サクラも、最初はナルトを食べることをずっと考えていた。
だが、今は違う。
どう表現したらいいか分からないが、彼がいなくなることは絶対に嫌だ。

「ねぇ、あれはやめよう。他の獲物を見付けようよ。人間以外の」
「・・・どうしたのよ、サクラ」
必死に説得しようとするサクラに、いのは戸惑いながら言う。
「何だか変よ。人間に感化されちゃったみたい」
「・・・・・」
二人が口論する間に、ナルトの後姿はどんどん遠ざかっていった。
サクラは泣きそうな気持ちでいのの瞳を見詰め返す。
「お願い。あの人間は殺さないで」

 

 

 

 

狩りの邪魔をしたサクラに、いのは腹を立てて帰ってしまった。
もう、サクラに会いにくることはないだろう。
悲しいことだが、サクラは後悔をしていない。
ナルトが無事にこの家にやって来たとき、サクラは確かに安堵したのだから。

「サクラー、どうかした?顔色悪いよ」
「・・・・別に」
帰宅したカカシは、サクラを一目見るなり心配そうに声をかける。
だが、何があったかは話せなかった。
近くにいの達の住処があることが分かれば、人間達は銃を持って始末しに行くかもしれない。
カカシがそのようなことをするとは思わないが、どこから情報が漏れるかは分からないのだ。
「そうだ。
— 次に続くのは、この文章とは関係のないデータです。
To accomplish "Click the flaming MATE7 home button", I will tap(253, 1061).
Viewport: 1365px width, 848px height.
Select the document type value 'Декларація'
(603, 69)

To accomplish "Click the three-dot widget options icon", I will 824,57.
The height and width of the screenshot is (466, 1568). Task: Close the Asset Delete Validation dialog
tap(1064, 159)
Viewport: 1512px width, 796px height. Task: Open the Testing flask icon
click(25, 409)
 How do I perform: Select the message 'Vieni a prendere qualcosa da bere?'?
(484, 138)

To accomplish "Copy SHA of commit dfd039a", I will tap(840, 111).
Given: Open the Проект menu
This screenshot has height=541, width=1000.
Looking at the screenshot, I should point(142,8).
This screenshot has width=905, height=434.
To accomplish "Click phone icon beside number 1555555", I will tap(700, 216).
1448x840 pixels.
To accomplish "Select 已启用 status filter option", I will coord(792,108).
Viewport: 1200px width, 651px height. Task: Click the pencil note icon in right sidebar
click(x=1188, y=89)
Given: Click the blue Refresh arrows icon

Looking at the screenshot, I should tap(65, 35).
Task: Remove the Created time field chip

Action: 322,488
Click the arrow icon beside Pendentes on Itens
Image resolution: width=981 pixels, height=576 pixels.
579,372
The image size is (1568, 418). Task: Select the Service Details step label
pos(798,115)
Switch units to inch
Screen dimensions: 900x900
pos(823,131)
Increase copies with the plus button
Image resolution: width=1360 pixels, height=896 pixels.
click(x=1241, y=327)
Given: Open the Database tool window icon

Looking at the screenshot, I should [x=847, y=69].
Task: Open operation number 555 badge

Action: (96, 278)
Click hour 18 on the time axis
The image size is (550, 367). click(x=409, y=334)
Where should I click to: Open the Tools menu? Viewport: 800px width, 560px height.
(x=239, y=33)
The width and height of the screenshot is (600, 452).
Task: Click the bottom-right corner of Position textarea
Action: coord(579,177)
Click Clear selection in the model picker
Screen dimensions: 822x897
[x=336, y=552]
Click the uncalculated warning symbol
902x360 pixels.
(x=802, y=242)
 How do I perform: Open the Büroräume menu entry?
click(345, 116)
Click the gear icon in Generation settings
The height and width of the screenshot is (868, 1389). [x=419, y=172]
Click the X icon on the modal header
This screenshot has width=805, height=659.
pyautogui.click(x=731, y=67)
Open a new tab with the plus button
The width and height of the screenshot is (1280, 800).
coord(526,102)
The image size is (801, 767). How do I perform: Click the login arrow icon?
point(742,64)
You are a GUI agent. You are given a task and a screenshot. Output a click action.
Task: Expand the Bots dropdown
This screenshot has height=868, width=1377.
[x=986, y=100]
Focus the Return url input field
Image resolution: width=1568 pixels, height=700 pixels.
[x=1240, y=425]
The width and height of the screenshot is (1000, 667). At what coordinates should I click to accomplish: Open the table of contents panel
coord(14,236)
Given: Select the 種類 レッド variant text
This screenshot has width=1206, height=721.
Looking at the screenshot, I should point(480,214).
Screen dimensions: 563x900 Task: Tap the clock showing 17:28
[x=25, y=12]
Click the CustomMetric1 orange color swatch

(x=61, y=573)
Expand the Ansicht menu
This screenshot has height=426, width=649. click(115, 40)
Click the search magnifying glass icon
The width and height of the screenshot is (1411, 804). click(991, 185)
頼まれていたもの、買ってきたよ。はい」
「有難う」

 

カカシに手渡された物を持ち、サクラは一足早く家に上がり込んでいたナルトの元へと向かう。
そして、振り向いた彼にそれを差し出した。
「え、何?」
「リボンのお礼」
紙袋を開いたナルトは、中から小冊子を取り出す。
そこには、『必勝!オセロに強くなる』というタイトルが書かれた本があった。
「今のままじゃ、手応えがなくてつまらないんだから」
サクラは偉そうに腕組みをして言ったが、ナルトは満面の笑みを浮かべてサクラを見る。
「有難う、サクラちゃん!」

サクラの言葉に、一喜一憂するナルト。
子供なだけに、その表情の変化はカカシよりも顕著に出る。
人間を餌として見ている事実は変わらない。
彼を助けたのは、ゲームで遊ぶ相手がいなくなると困るからだ。
サクラはナルトを助けたことに対して自分自身に言い訳をし、何故そのように理由を付けなければならないのかは、考えないようにした。


あとがき??
段々気力が萎えてきた・・・から、また止まるかも。
サスケまでたどり着かなかったですね。もう、出番無くそうか。